Provincial and national autism societies agree that early intervention therapy, delivered around the age of three until they are six years of age, is a key ingredient to success for most children with autism. The universal ABA training is all about breaking down tasks that seem overwhelming to the autistic
child into smaller versions that they can build upon. Children who complete the ABA training often overcome many social and communication barriers before entering school. With enough support throughout their lives, many autistic children are able to function successfully as adults.
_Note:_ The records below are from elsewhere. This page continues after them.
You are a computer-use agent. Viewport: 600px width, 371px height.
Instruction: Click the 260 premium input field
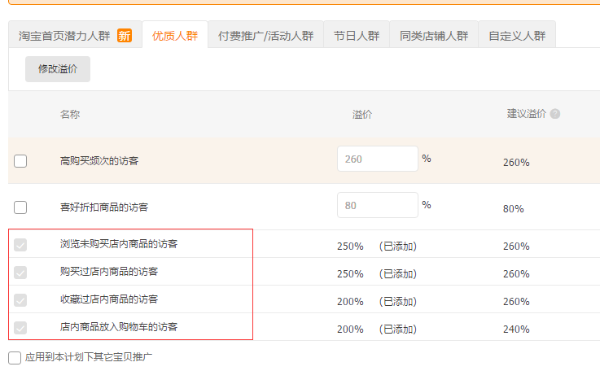click(377, 159)
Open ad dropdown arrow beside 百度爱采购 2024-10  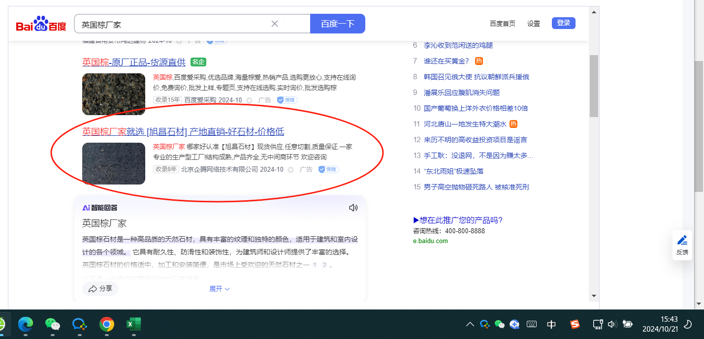[249, 100]
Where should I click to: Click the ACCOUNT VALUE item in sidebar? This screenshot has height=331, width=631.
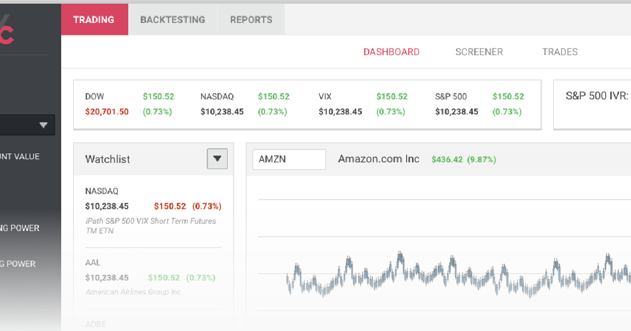[x=19, y=156]
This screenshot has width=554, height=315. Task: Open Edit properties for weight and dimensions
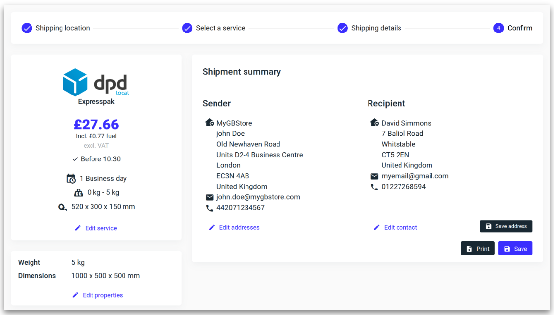click(97, 295)
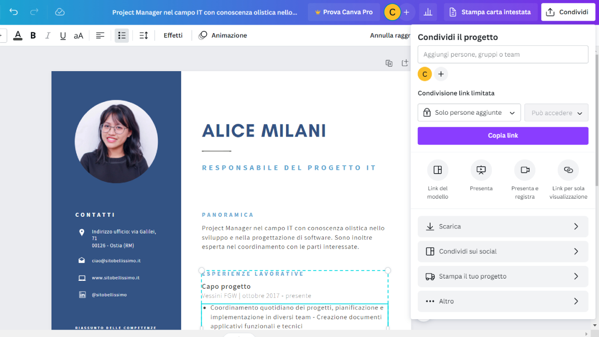
Task: Open the analytics bar chart icon
Action: coord(428,12)
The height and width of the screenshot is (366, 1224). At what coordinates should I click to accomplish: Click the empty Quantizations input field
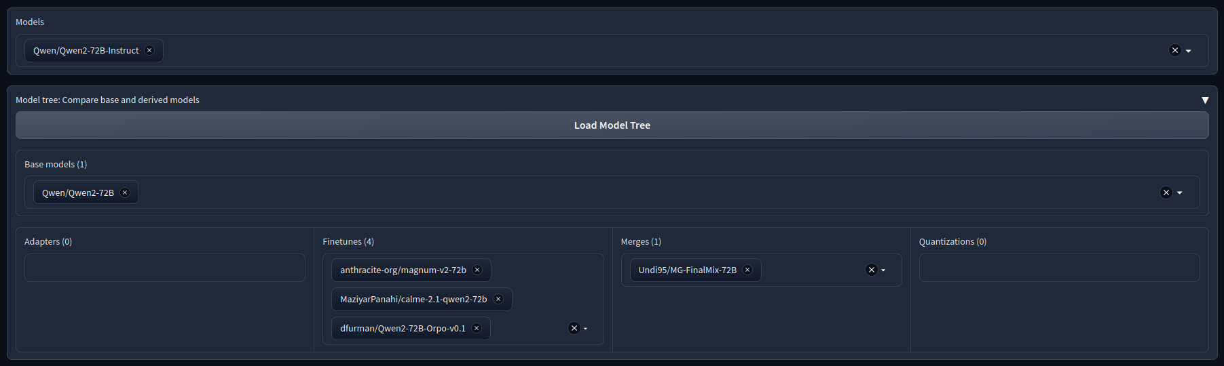coord(1058,268)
Some go on to obtain employment
and complete post-secondary education, and some even start up their own businesses.

Trish Williams says it is important to note that despite the wage concerns, Newfoundland and Labrador has been progressive with its delivery of early intervention, in comparison to other provinces.
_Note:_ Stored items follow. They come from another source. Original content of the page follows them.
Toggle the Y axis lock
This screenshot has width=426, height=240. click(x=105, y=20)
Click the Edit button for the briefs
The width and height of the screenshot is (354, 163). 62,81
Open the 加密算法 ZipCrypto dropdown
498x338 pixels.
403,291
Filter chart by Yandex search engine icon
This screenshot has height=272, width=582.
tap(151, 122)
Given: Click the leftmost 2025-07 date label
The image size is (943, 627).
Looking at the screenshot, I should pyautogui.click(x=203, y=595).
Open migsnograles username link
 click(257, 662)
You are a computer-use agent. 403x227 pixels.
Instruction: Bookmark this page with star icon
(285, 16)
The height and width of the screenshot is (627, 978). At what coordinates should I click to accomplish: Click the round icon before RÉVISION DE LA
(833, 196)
For instance, while the wages in this province are fully subsidized by government, and the therapy is made available to any autistic child who needs it, families residing in Nova Scotia are randomly selected to receive government funded early intervention therapy.

The reasoning behind this is that there are so many people in need of the service, it is better that everyone have an equal chance of being selected by a computer, than have families on a waitlist. This information comes from the Autism Management Advisory Team report on Lifespan Needs for Persons with
Autism Spectrum Disorder, released in 2010 by Nova Scotia’s Department of Education. It has been dedicated to the memory of three-year-old James Delorey, an autistic child who drowned this year after wandering away from his home.

In Ontario, there are long waitlists for children in need of government subsidized early intervention therapy, and it is delivered on the terms of those who examine them. For instance, if it is thought that a child is not seeing much improvement from early intervention, they can be denied the therapy.

Many parents have resorted to paying for private home therapy on there own, costing $20,000 a year for preschool children. Last weekend in Toronto, parents representing Autism Resolution Ontario held a demonstration at the G20 summit to raise awareness of these issues.

Nationally, autism societies are encouraging governments to fund ABA therapy and similar support that can be carried throughout the child’s lifespan according to the individual’s needs.